3.O Estado português deve colocar igualmente, na programação de uma política industrial:

 O fortalecimento das indústrias de alta tecnologia (química fina, farmacêutica, aeronáutica e aerospacial, TIC e automação, novos materiais e biotecnologia) devendo garantir-se em cada especialidade um projeto âncora/motor;
 A reanimação e reforço do objeto estatutário da Empresa de Desenvolvimento Mineiro, com vista à retoma da prospeção, desenvolvimento, exploração e transformação de minérios que assuma progressivamente a gestão de todos os recursos nacionais neste domínio.

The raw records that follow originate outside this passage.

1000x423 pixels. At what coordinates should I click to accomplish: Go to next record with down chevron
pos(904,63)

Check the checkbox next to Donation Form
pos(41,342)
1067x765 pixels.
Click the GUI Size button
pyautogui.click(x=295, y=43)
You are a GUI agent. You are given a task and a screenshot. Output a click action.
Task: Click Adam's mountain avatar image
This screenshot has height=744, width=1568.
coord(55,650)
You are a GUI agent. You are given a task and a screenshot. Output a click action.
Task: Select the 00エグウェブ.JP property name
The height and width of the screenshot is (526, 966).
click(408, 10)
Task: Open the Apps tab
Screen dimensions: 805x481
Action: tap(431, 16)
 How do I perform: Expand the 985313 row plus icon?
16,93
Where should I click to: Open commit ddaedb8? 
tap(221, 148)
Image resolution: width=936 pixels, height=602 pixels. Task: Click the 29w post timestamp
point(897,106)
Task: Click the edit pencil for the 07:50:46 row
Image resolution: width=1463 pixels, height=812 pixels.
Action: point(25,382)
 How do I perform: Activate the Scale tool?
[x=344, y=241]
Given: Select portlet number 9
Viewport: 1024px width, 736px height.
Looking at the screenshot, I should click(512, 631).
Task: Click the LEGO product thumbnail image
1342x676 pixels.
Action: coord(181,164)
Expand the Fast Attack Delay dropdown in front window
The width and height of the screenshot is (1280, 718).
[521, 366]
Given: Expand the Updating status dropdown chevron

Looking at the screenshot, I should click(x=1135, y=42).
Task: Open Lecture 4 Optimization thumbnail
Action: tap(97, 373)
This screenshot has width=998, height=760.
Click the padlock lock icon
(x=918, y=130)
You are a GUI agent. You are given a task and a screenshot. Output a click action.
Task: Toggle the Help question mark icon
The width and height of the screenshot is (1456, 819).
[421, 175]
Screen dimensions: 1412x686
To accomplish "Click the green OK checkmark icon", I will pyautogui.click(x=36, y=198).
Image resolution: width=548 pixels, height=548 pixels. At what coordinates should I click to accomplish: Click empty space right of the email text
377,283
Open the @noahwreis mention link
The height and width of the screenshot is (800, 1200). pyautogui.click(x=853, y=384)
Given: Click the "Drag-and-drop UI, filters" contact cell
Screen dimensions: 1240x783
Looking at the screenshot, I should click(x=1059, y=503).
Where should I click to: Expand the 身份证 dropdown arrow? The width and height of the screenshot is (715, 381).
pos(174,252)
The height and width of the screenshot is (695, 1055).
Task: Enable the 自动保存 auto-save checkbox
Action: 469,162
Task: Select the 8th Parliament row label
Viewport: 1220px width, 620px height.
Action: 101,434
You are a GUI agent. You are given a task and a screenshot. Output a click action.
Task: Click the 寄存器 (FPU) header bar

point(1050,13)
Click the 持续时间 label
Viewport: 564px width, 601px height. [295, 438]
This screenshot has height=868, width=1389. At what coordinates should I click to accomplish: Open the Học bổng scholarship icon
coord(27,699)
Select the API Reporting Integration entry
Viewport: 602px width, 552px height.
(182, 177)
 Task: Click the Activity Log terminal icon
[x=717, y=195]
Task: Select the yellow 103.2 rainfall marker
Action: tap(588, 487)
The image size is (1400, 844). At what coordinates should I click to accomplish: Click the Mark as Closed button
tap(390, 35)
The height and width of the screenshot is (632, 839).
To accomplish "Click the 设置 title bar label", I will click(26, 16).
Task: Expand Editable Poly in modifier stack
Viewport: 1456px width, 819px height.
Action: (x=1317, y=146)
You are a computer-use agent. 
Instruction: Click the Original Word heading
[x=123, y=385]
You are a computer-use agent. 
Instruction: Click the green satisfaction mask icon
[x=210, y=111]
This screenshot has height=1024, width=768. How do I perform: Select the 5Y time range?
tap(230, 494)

 O fomento da investigação aplicada, com vista ao ulterior desenvolvimento industrial, de processos de purificação de elementos raros, atualmente com grande importância estratégica e com ocorrência significativa em Portugal, como é o caso do lítio;
 A criação de uma ou mais empresas públicas, que garantam de forma especializada o transporte marítimo de mercadorias (marinha mercante), aproveitando os recursos e as excecionais condições do nosso país nesta área, com os meios e infra estruturas adequadas que possam garantir a soberania do país neste domínio.